Analysis

Auto Bailout, Energy Loom Over Election in Rust Belt

Blue-collar workers in industrial states could determine the outcome of the election.

Tuesday’s presidential election in the United States may well be decided in the northeastern “Rust Belt” states of Iowa, Pennsylvania, Ohio, Wisconsin and the demographically comparable state of New Hampshire. Together, these states account for 58 electoral votes in the election, more than enough to tip the balance in either candidate’s favor.

Incumbent president Barack Obama has almost consistently polled ahead of his Republican challenger Mitt Romney in all five states but the latter cannot win the election without carrying either Pennsylvania, Ohio or two of the three remaining northeastern swing states. That is, assuming he wins in Colorado, Florida, North Carolina and Virginia which seems likely.

The president leads the former Massachusetts governor in terms of favorability and job approval in all five states.
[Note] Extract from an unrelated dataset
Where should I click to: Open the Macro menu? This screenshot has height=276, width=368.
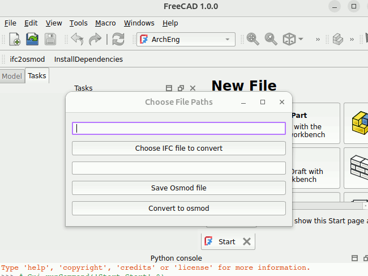click(105, 23)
Even if they have been among the hardest hit in the recession, his handling of the economy is also appraised fairly well by Rust Belt voters. Obama won all five states with significant leads over his rival John McCain in 2008.
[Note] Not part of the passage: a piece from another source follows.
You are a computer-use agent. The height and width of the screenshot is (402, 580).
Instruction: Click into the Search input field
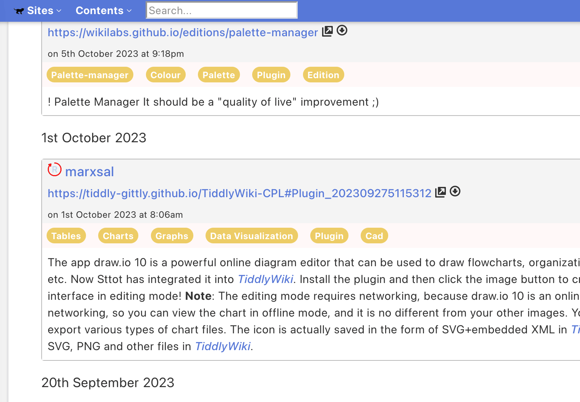click(222, 10)
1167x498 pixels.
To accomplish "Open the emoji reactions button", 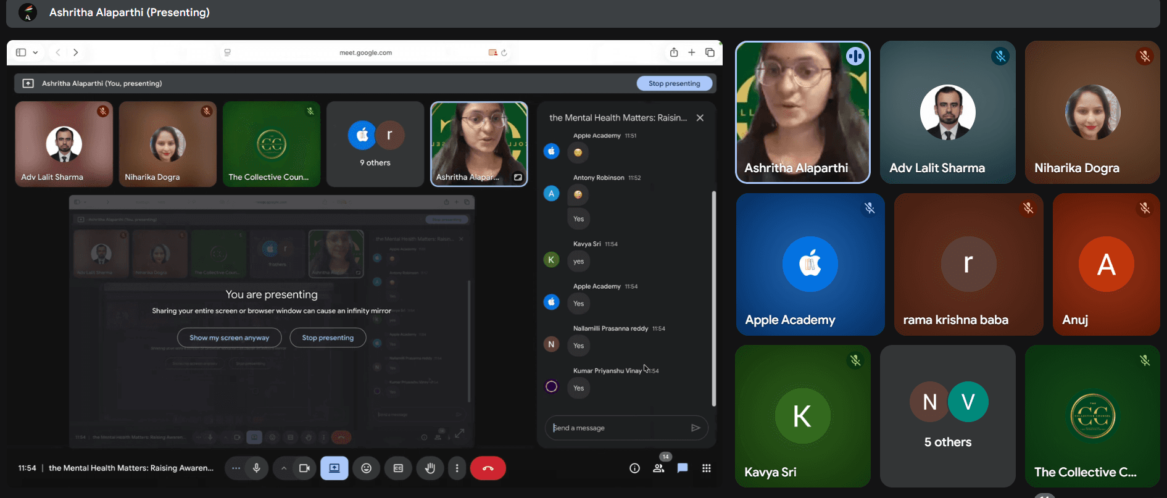I will coord(367,468).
The last time Iowa and Ohio voted for a Republican was in 2004. George W. Bush didn’t win New Hampshire that year but did in 2000. The last time Pennsylvania voted for a Republican was in 1998. The last time Wisconsin did was in 1984 when all states but Minnesota reelected President Ronald Reagan. Republicans believe that they have a chance of winning the state this year as Wisconsin congressman Paul Ryan was added to their presidential ticket as Mitt Romney’s running mate in August.

The critical constituencies in all five states is composed of white working-class men and middle-class women. In the 2008 Democratic Party primary, Hillary Clinton polled far better among blue-collar voters in states like Pennsylvania and Ohio than Obama. In the general election, nationwide, he carried college educated whites, women, first time voters and racial minorities by landslides but lost the white working class by eighteen points to John McCain.

A Pew Research Center poll conducted last year found that 43 percent of the white working class didn’t believe that it would be better off in ten years’ time. It was the most negative view of any of the groups polled and explains why, in the 2010 midterm election, blue-collar voters went 63 percent Republicans. It helped the party win House and Senate seats as well as governorships across the northeast, including in Illinois, Iowa, Michigan, New Hampshire, Pennsylvania, Ohio and Wisconsin.

Even if the unemployment rate in all five northeastern battleground ground states has since come down to below the national average, Republicans aim to replicate the success of 2010 by arguing that the president is holding the recovery back.

Like the president, Romney is highly critical of Chinese monetary and trade policies, arguing that they are to blame for the disappearance of manufacturing jobs in the states that were once the industrial backbone of America, even if, as a former businessman, he will probably be less hostile to free trade as president than his rhetoric suggests.

One industry that promises to replace the jobs that were lost in manufacturing is energy, shale gas in particular. In the last four years, up to 600,000 jobs were added as a result of the shale gas revolution. In the Rust Belt states, where the coal workforce has shrunk by 90 percent in the last forty years, working-class unemployment can be reduced as a consequence.

Beyond employment in the energy sector, lower electricity prices as a result of cheap natural gas create opportunities in the chemical industries. The Wall Street Journal reported in October that the United States are now among “the most profitable places in the world to make chemicals and fertilizer, industries that use gas as both a feedstock and an energy source. And they have slashed costs for makers of energy intensive products such as aluminum, steel and glass.”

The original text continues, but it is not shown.